Tuesday, January 31, 2012

Dealing with the weather: extreme heat

I have more good news. 

When the weather heats up, you don’t have to sacrifice your run!

5 tips for running in extreme heat

1. Stay hydrated. Drink water throughout the day to stay hydrated. Your body will be able to adapt better to handle the stress of extreme heat when it is properly hydrated. A sports beverage is a great drink choice during a run because it replaces electrolytes which you lose through your sweat. *Remember that by the time you feel thirsty, you may already be dehydrated. All the more reason to drink up!*

[The above photo is me guzzling water after a run in 80 degree weather!]

2. Run at cooler times of the day. Try to get your run in early in the morning or in the evening when the sun’s rays aren't as hot. Your body will thank you.

3. Adapt. Slow your pace and reduce your intensity when running in extreme heat. Your body can adjust to warmer weather in about two weeks.

4. Wear the right clothes. Wear loose fitting wicking clothes that are light colored. Wicking apparel allows moisture to pass through the material so your skin stays cool. It is also a good idea to wear sunglasses, waterproof sunscreen, and a hat to protect your skin and eyes from the sun.

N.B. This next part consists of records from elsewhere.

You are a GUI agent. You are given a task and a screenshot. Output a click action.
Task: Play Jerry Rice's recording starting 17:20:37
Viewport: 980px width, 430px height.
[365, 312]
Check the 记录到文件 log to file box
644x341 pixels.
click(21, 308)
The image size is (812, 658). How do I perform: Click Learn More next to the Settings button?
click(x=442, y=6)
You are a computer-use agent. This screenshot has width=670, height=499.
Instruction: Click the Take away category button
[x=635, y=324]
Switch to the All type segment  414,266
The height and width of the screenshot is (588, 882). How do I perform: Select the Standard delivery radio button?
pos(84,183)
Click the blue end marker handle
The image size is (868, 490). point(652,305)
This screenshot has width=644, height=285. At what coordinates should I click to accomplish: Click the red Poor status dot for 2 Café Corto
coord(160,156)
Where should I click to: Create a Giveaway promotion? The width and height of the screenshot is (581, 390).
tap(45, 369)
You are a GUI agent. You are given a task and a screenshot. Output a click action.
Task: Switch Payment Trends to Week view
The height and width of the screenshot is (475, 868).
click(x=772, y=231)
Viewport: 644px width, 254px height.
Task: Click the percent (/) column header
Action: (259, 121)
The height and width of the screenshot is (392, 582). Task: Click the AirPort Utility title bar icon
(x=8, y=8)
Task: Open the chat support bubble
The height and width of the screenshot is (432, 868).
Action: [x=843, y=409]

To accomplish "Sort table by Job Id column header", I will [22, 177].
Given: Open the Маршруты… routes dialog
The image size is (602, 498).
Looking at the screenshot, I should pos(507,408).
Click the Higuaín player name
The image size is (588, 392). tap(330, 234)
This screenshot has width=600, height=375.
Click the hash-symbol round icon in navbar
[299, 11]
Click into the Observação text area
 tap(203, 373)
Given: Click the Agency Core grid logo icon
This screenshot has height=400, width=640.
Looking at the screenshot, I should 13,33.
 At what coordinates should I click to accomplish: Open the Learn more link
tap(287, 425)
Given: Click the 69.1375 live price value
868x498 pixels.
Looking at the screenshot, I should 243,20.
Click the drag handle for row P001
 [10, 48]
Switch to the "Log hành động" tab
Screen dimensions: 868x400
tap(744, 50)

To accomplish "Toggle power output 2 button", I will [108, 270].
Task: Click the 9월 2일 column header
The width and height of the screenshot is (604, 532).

5. If all else fails... If there is a heat alert, a poor air quality day, or you just can’t stand running in the heat, complete your run indoors, on a treadmill.

Tuesday, January 24, 2012

Dealing with the weather: cold

I have some good news.

When it's cold outside, you don’t have to sacrifice your run! As long as you are safely dressed, you can run in cold weather.

First things first, it is a good idea to get motivated to run outside in cold weather. Running can improve your energy level, help you sleep better at night, and will keep you in great shape. If you remember these things before heading out for a run, you will be sure to stay motivated. Meeting up with a friend is another way to assure you will run because you won’t want to let your friend down.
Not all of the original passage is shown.